- District location in Roi Et province
- Coordinates: 15°38′6″N 103°20′36″E﻿ / ﻿15.63500°N 103.34333°E
- Country: Thailand
- Province: Roi Et
- Seat: Bua Daeng

Area
- • Total: 356.9 km^{2} (137.8 sq mi)

Population (2021)
- • Total: 47,286
- • Density: 132.49/km^{2} (343.1/sq mi)
- Time zone: UTC+7 (ICT)
- Postal code: 45190
- Geocode: 4503

= Pathum Rat district =

Pathum Rat (ปทุมรัตต์, /th/; ปทุมรัตต์, /tts/) is a district (amphoe) in the southwestern part of Roi Et province, Thailand.

== Geography ==
Neighboring districts are (from the east clockwise): Kaset Wisai of Roi Et Province; Phayakkhaphum Phisai, Na Dun, and Wapi Pathum of Maha Sarakham province.

== History ==
The minor district (king amphoe) was created on 15 June 1963, when three tambons, Bua Daeng, Phon Sung, and Non Sawan were split off from Kaset Wisai district. It was upgraded to a full district on 27 July 1965.

== Economy ==
The district's economy is agricultural. The area is known for its hom mali rice. It is the district's OTOP (One Tambon One Product) product.
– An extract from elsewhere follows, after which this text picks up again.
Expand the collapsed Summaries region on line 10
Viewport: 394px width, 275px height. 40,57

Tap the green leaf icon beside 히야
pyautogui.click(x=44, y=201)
Although the district, as of 2019, has no sugar cane cultivation, Banpong Sugar Company plans to build a sugar mill in the district to process about 24,000 tons of sugarcane a day. The facility is to be powered by sugarcane residue. Banpong Sugar belongs to the Banpong Group, the seventh largest Thai sugar-milling group, with mills in Phetchaburi and Kamphaeng Phet. It held 4.2% of the Thai sugar market in 2017.

== Administration ==
=== Central administration ===
The Pathum Rat district is divided into eight sub-districts (tambons), which are further subdivided into 101 administrative villages (mubans).

| No. | Name | Thai | Villages | Pop. |
|---|---|---|---|---|
| 01. | Bua Daeng | บัวแดง | 7 | 3,486 |
| 02. | Dok Lam | ดอกล้ำ | 15 | 8,004 |
| 03. | Nong Khaen | หนองแคน | 14 | 7,616 |
| 04. | Phon Sung | โพนสูง | 09 | 4,996 |
| 05. | Non Sawan | โนนสวรรค์ | 16 | 6,913 |
| 06. | Sa Bua | สระบัว | 17 | 7,928 |
| 07. | Non Sa-nga | โนนสง่า | 8 | 3,589 |
| 08. | Khilek | ขี้เหล็ก | 08 | 4,761 |

=== Local administration ===
There are three sub-district municipalities (thesaban tambons) in the district:
- Pathum Rat (Thai: เทศบาลตำบลปทุมรัตต์) consisting of parts of sub-districts Bua Daeng and Non Sa-nga.
- Phon Sung (Thai: เทศบาลตำบลโพนสูง) consisting of sub-district Phon Sung.
- Non Sawan (Thai: เทศบาลตำบลโนนสวรรค์) consisting of sub-district Non Sawan.

There are six sub-district administrative organizations (SAO) in the district:
- Bua Daeng (Thai: องค์การบริหารส่วนตำบลบัวแดง) consisting of parts of sub-district Bua Daeng.
- Dok Lam (Thai: องค์การบริหารส่วนตำบลดอกล้ำ) consisting of sub-district Dok Lam.
- Nong Khaen (Thai: องค์การบริหารส่วนตำบลหนองแคน) consisting of sub-district Nong Khaen.
- Sa Bua (Thai: องค์การบริหารส่วนตำบลสระบัว) consisting of sub-district Sa Bua.
- Non Sa-nga (Thai: องค์การบริหารส่วนตำบลโนนสง่า) consisting of parts of sub-district Non Sa-nga.
- Khilek (Thai: องค์การบริหารส่วนตำบลขี้เหล็ก) consisting of sub-district Khilek.